One parent, who declined to be identified when asked, spoke in support of this recommendation Monday.

“I appreciate that you’re giving us the option instead of just mandating it,” said the parent. “I know our kids suffered personally last year. I appreciate not just going with what everybody else is doing and actually taking into account what everybody is saying.”

Resuming in-person instruction also eliminates a hybrid or remote-learning alternative, Levesque said. Some parents raised questions about this and wondered what the expectations are for students sent home to quarantine, and how absences will be determined.

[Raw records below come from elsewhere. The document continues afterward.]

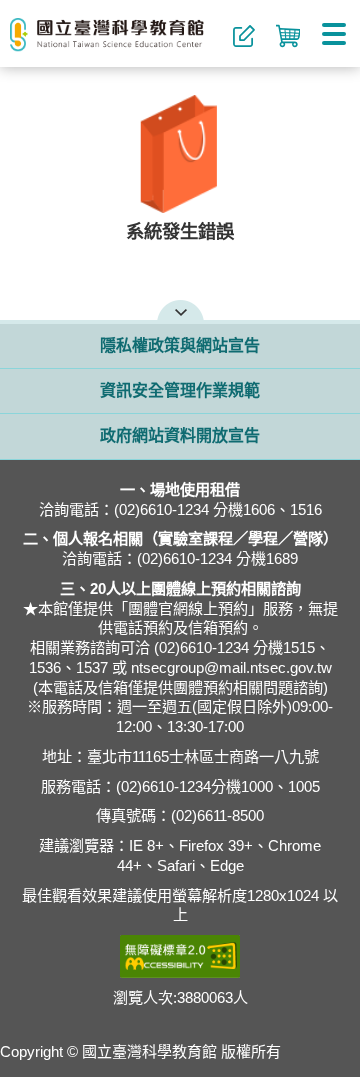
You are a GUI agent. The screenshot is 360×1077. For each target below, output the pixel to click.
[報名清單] (244, 39)
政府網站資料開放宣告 (180, 436)
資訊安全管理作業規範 (180, 391)
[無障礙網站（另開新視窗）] (180, 956)
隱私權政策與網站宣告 (180, 346)
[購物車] (288, 39)
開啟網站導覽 (180, 310)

Levesque didn’t have definitive answers, she said, but she surmised that students would likely be given academic assignments they can complete at home and that they’ll have the opportunity to virtually sign in to lessons via Zoom.

Another parent asked about the masking policy for teachers. Levesque said that they will follow the same guidelines as students.

As for pooled testing, she added that Madison will not participate in these programs. “A lot of schools in the Kennebec Valley region, including us, are opting not to do that,” Levesque said. “It’s a lot of work, and the reliability is not great.”

The board will continue to discuss the matter at least monthly, the superintendent said, making changes based on “what happens in Augusta.”

On Tuesday, Maine reported 375 new cases of COVID-19 over a three-day period, including three additional deaths. Somerset remains one of 15 counties with either substantial or high levels of transmission, as identified by the U.S. CDC. According to the CDC, all people should be wearing masks in public indoor settings. While 61.5% of the state’s population is fully vaccinated, the vaccinated population in Somerset County remains the lowest in Maine, at 55.8%.

Madison’s decision and public-meeting rollout stands in contrast to neighboring Skowhegan, where parents last week angrily shouted and cursed at school board members over the plan to require masking for students for at least the first month of school.